Understand the Challenge to Roe v. Wade
The Supreme Court’s upcoming decision in Dobbs v. Jackson Women’s Health Organization could be the most consequential to women’s access to abortion since 1973.
- The Arguments: After hearing arguments in December, the court appeared poised to uphold the Mississippi law at the center of the case that could overturn Roe v. Wade.
- Under Scrutiny: In overturning Roe v. Wade, would the justices be following their oath to uphold the Constitution or engage in political activism? Here is what legal scholars think.
- An America Without Roe: The removal of abortion rights at the federal level would cause changes that would mostly be felt by poor women in Republican states.
- Legislative Activity: Some Republican-led state legislatures have already moved to advance abortion restrictions ahead of the court’s decision. Here is a look at those efforts.
“It just goes to show it just takes like one or two people to like, stir up the world, you know, for both positive and negative.”
Robert Buird, 29, activist with Pro-Life San Francisco
“When we landed at DCA, turned on our phones, we saw the news about the Supreme Court leak and, you know, a range of emotions. As soon as we were able to, we joined our colleagues and friends and booked it to come to rally in celebration last night and, of course, got like three hours of sleep and returned here in the morning,” said Robert Buird, 29, an activist with Pro-Life San Francisco.
He added: “To support democracy it means to recognize the voice of people in each and every state, and to support any valid concept of human rights means that you must recognize every human, every member of the human species. You can’t discount some people just because they’re smaller, less mature.”
“There needs to be some real pushing with voters telling their legislators, ‘You need to support this legislation.’”
Izzy Rowland, 19, student in Washington, D.C.
“The Supreme Court is out of line trying to take back multiple rulings, Casey v. Planned Parenthood and also Roe v. Wade. But also legislators need to step up here because we had the chance to enact federal law that will protect reproductive choice and it’s been stalled.
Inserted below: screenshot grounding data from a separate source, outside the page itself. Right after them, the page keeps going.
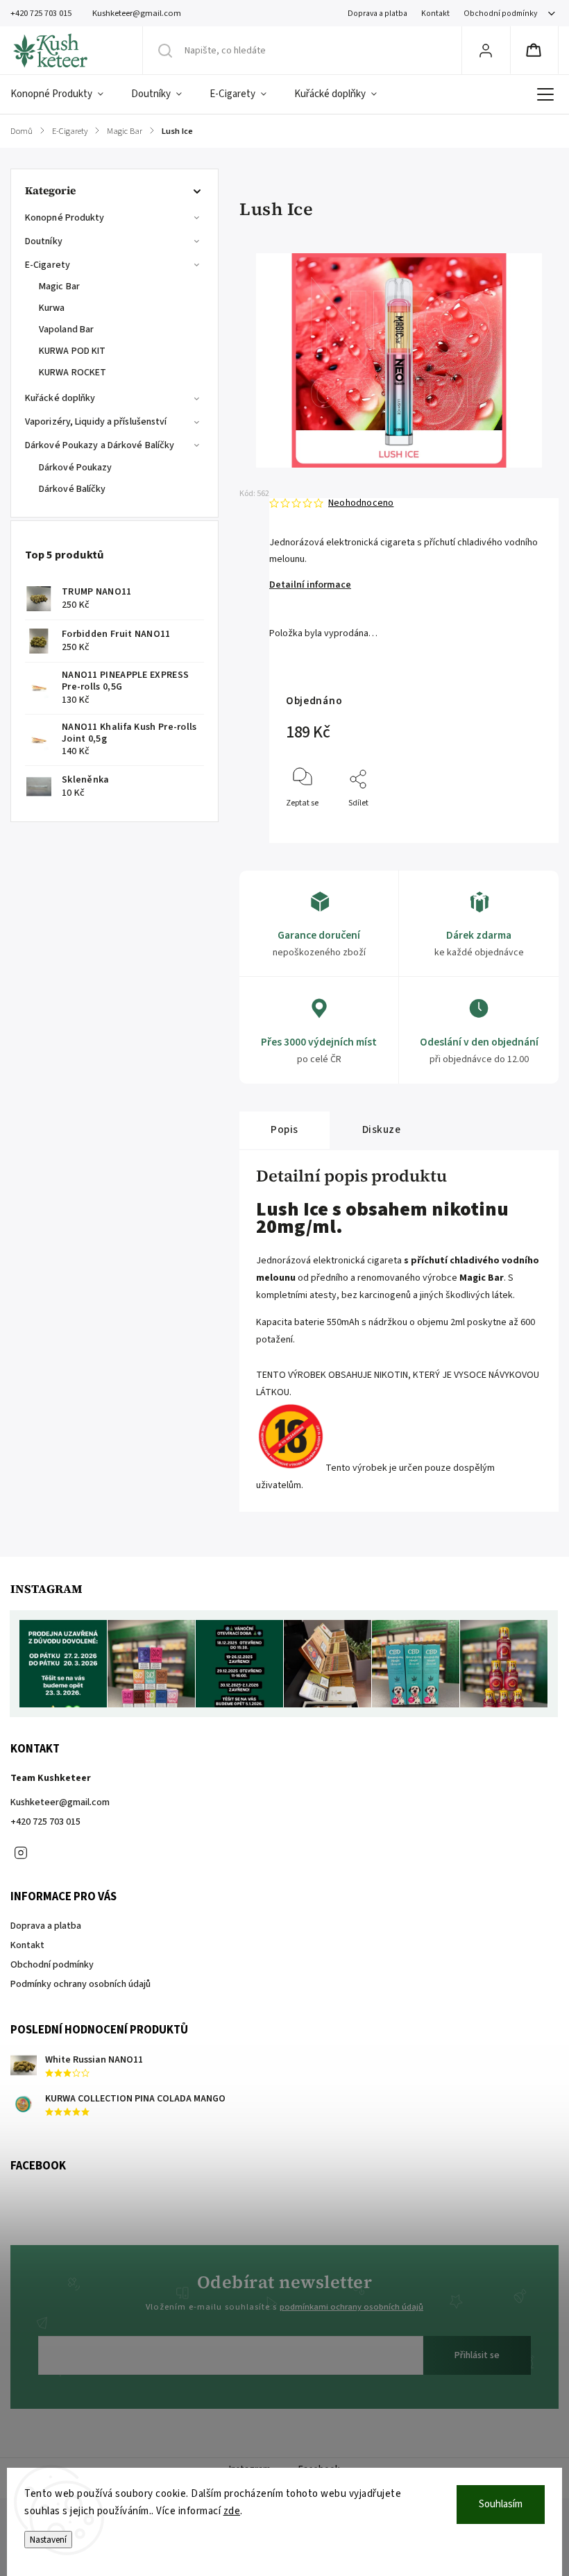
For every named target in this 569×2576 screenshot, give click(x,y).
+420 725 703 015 (45, 1822)
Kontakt (435, 13)
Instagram (20, 1853)
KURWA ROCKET (72, 372)
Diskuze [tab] (381, 1129)
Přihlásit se (477, 2355)
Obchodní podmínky (500, 13)
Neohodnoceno (360, 503)
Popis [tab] (284, 1129)
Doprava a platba (377, 13)
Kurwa (52, 308)
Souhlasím (501, 2504)
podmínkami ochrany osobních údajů (351, 2307)
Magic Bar (59, 286)
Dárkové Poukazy (75, 468)
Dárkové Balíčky (72, 489)
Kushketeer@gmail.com (60, 1802)
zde (232, 2511)
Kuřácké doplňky (60, 398)
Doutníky (43, 241)
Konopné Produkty (65, 218)
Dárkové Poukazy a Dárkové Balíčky (99, 445)
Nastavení (48, 2539)
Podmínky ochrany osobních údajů (80, 1984)
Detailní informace (310, 585)
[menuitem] (63, 94)
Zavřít (519, 826)
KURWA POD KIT (72, 351)
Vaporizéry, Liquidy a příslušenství (96, 422)
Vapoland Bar (66, 329)
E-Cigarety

So I really hope this motivates legislatures to, before the midterms, get something through,” said Izzy Rowland, 19, a student in Washington, D.C. She continued: “And of course, you have to have the whips come in and get the party in shape. And it shouldn’t be a partisan issue, but that’s how it’s been broken down.”
“We’re optimistic that Roe v. Wade will be overturned, but we also recognize that there’s a lot of work to do as a nation if that does end up happening, because we already have a patchwork of laws.”
Kristen Day, 53, executive director of Democrats for Life of America
“I was upset about the leak. And I think it’s the same institution that I felt could get to stay away from the politics of it. So I think I was really disappointed to see whoever leaked it. It was a personal thing, I think, to release it because they thought they could affect the decision. So I think that was just wrong. And then my second was, you know, we have to get this work done,” said Kristen Day, 53, the executive director of Democrats for Life of America.
“I think women are awesome,” she added. “We can have a baby, have a job and go to school, and we can do all those things. So let’s not tell them when they can’t. And I feel like with abortion, they sometimes will say you can’t do any of those things — unless you have an abortion and that somehow a child is going to hold you back. I just don’t believe that.”
“I think it’s extremely important for women to have the freedom to be truly equal, and that includes economic freedoms, reproductive freedoms.”
Nat McGartland, 27, graduate student at the University of Maryland
“Having the right over your own body so implicitly ties into all of the other things that we’re fighting for that if we ban abortion, then we’re effectively controlling people of color especially and trans people — I don’t want to leave anyone out of this debate — but it’s freedom to just exist,” said Nat McGartland, 27, a graduate student at the University of Maryland.